现在我们已经设置了合成创建的测试数据集，我想用实际观察到的数据来训练模型。我使用上述图中的每个数据点作为训练数据。我应用以下模型：

逻辑模型
带线性核的支持向量机
带多项式核的支持向量机
带径向核的支持向量机
带 sigmoid 核的支持向量机
随机森林
具有默认参数的极端梯度提升（XGBoost）模型
单层 Keras 神经网络（含线性组件）
更深层的 Keras 神经网络（含线性组件）
更深层的 Keras 神经网络（含线性组件）
具有默认参数的轻量级梯度提升模型（LightGBM）

附注：我不是深度学习/Keras/Tensorflow 的专家，所以我相信更好的模型会产生更好的决策边界，但将不同的机器学习模型适配到purrr、map调用中是一个有趣的任务。
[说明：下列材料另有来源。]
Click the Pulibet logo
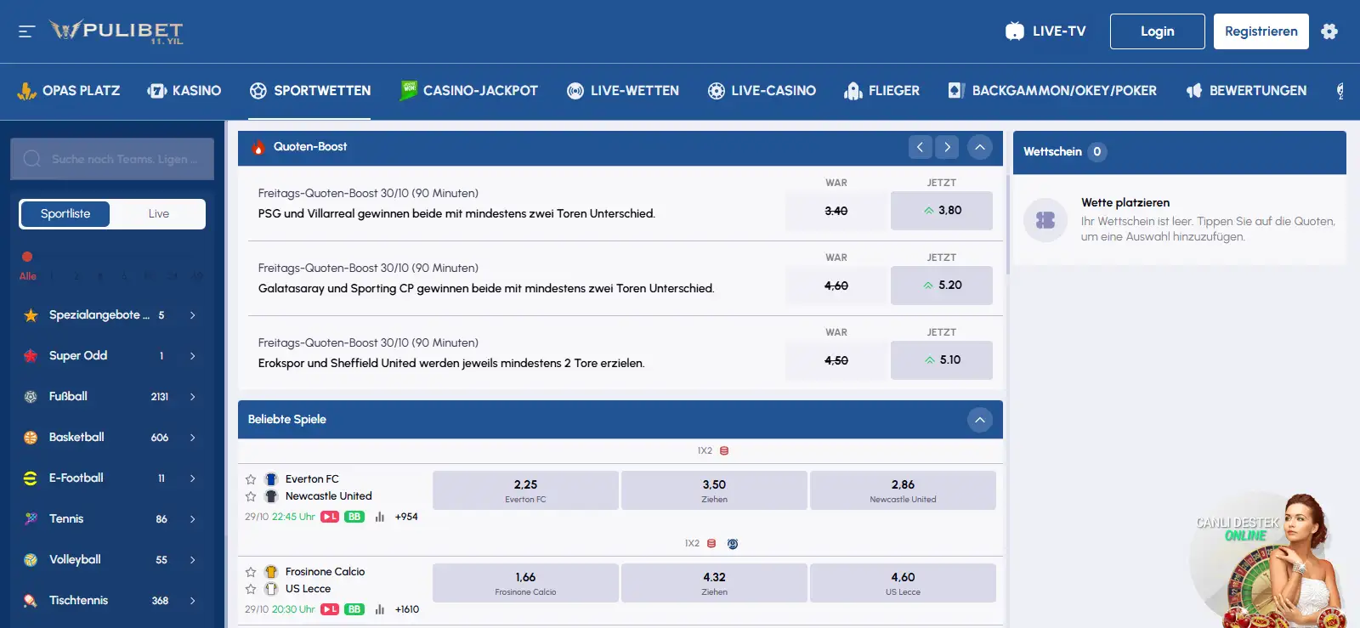This screenshot has height=628, width=1360. 116,31
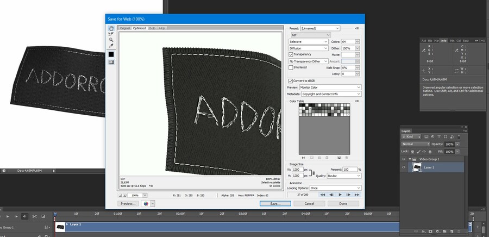The height and width of the screenshot is (237, 489).
Task: Disable Convert to sRGB
Action: pos(291,80)
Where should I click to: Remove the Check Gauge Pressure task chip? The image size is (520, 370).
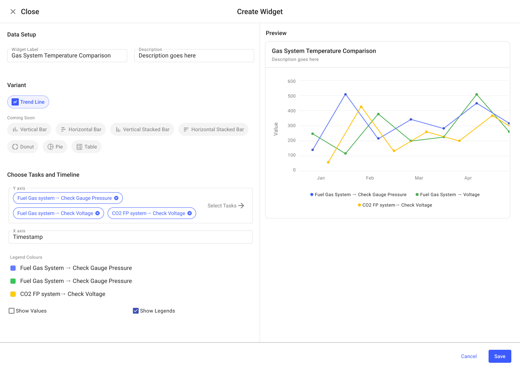116,198
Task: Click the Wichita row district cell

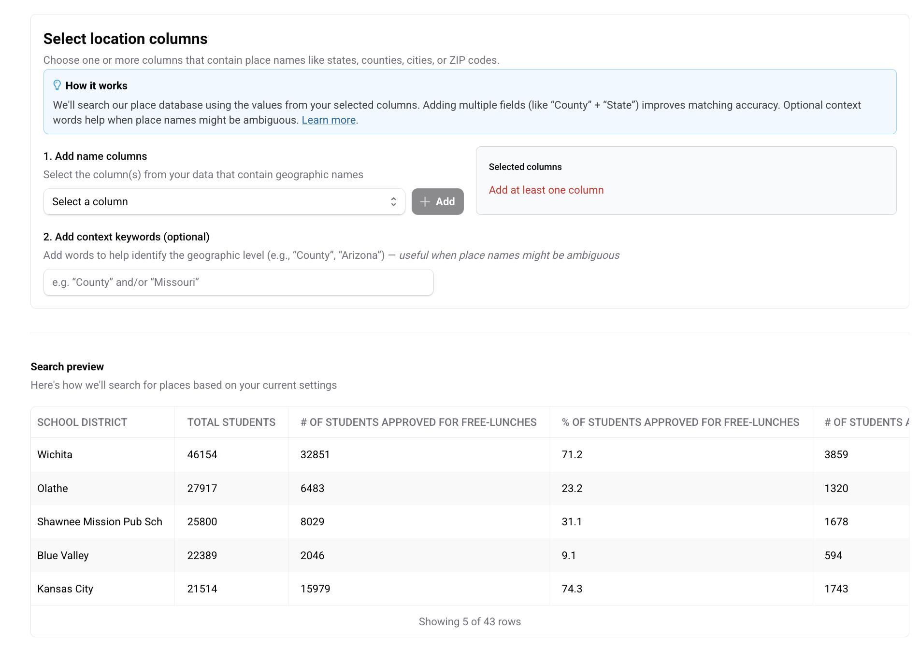Action: pos(55,455)
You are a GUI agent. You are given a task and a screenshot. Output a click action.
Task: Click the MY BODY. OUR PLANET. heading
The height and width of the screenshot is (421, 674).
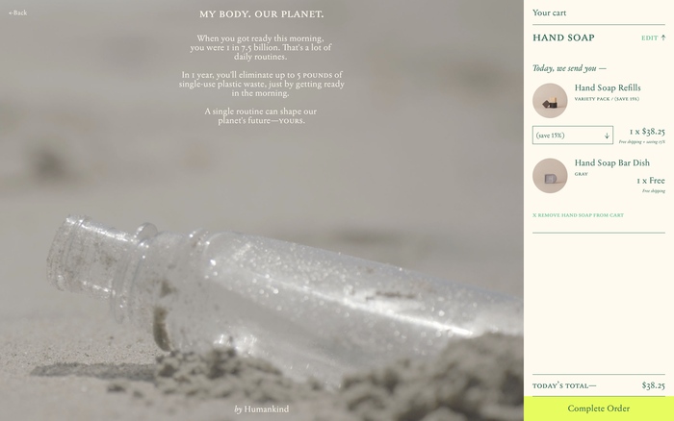click(x=261, y=14)
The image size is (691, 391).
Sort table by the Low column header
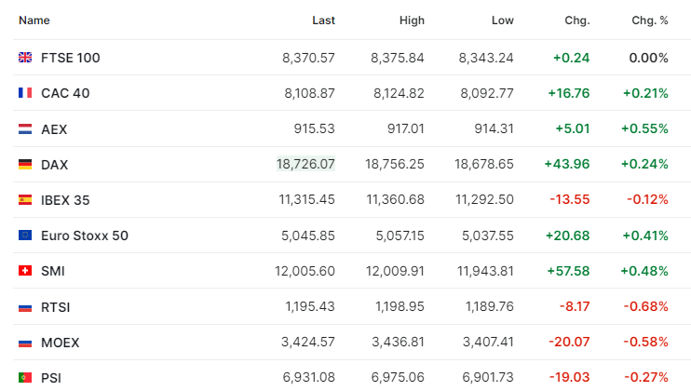(x=502, y=20)
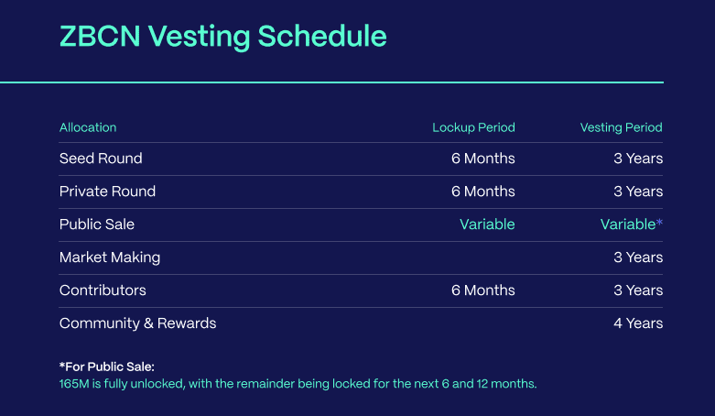This screenshot has height=416, width=715.
Task: Click the 4 Years vesting value
Action: click(638, 323)
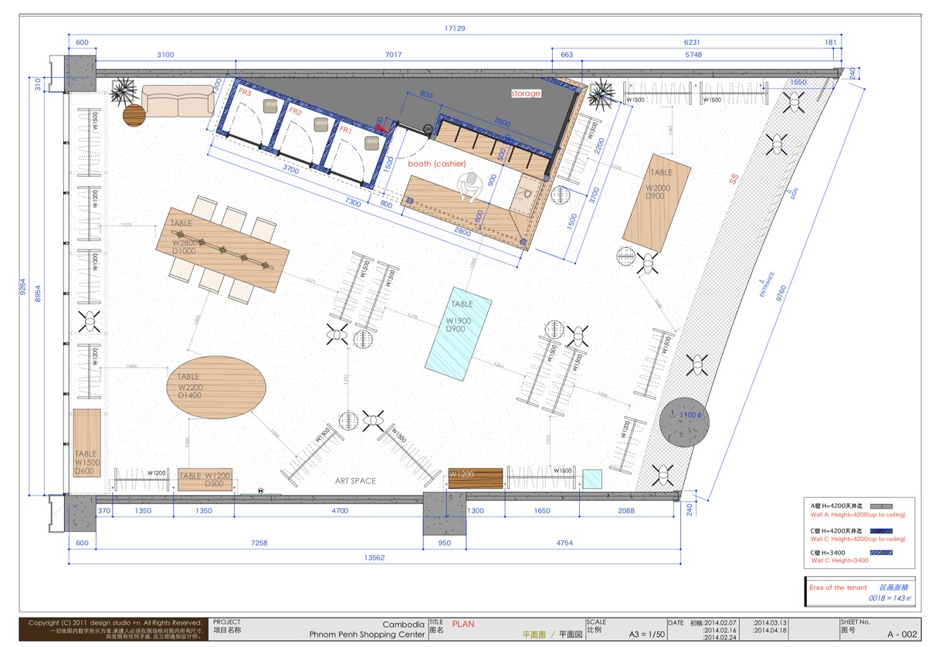The height and width of the screenshot is (647, 942).
Task: Click the cyan TABLE W1900 D900
Action: coord(459,334)
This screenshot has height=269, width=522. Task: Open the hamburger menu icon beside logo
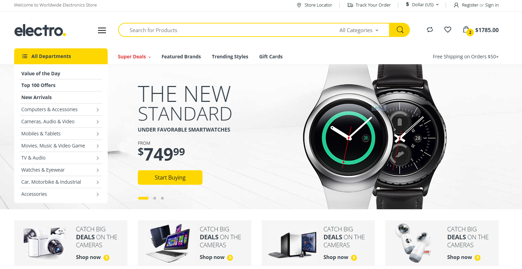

###################################################################################
###################################################################################
# params_lightGBM <- list(
#   objective = "binary",
#   metric = "auc",
#   min_data = 1
# )

# To install Light GBM try the following in your RStudio terinal

# git clone --recursive https://github.com/microsoft/LightGBM
# cd LightGBM
# Rscript build_r.R

models_list <- var_combos %>%
  mutate(modeln = str_c('mod', row_number()))  %>%
  pmap(~ 
         {

           xname = ..1
           yname = ..2
           modelname = ..3
           df %>%
             select(Species, xname, yname) %>%
             group_by(grp = 'grp') %>%
             nest() %>%
             mutate(models = map(data, ~{

               list(
                 # Logistic Model
                 Model_GLM = {
                   glm(Species ~ ., data = .x, family = binomial(link='logit'))
                 },
                 # Support Vector Machine (linear)
                 Model_SVM_Linear = {
                   e1071::svm(Species ~ ., data = .x,  type = 'C-classification', kernel = 'linear')
                 },
                 # Support Vector Machine (polynomial)
                 Model_SVM_Polynomial = {
                   e1071::svm(Species ~ ., data = .x,  type = 'C-classification', kernel = 'polynomial')
                 },
                 # Support Vector Machine (sigmoid)
                 Model_SVM_radial = {
                   e1071::svm(Species ~ ., data = .x,  type = 'C-classification', kernel = 'sigmoid')
                 },
                 # Support Vector Machine (radial)
                 Model_SVM_radial_Sigmoid = {
                   e1071::svm(Species ~ ., data = .x,  type = 'C-classification', kernel = 'radial')
                 },
                 # Random Forest
                 Model_RF = {
                   randomForest::randomForest(formula = as.factor(Species) ~ ., data = .)
                 },
                 # Extreme Gradient Boosting
                 Model_XGB = {
                   xgboost(
                     objective = 'binary:logistic',
                     eval_metric = 'auc',
                     data = as.matrix(.x[, 2:3]),
                     label = as.matrix(.x$Species), # binary variable
                     nrounds = 10)
                 },
                 # Kera Neural Network
                 Model_Keras = {
                   mod <- keras_model_sequential() %>% 
                     layer_dense(units = 2, activation = 'relu', input_shape = 2) %>% 
                     layer_dense(units = 2, activation = 'sigmoid')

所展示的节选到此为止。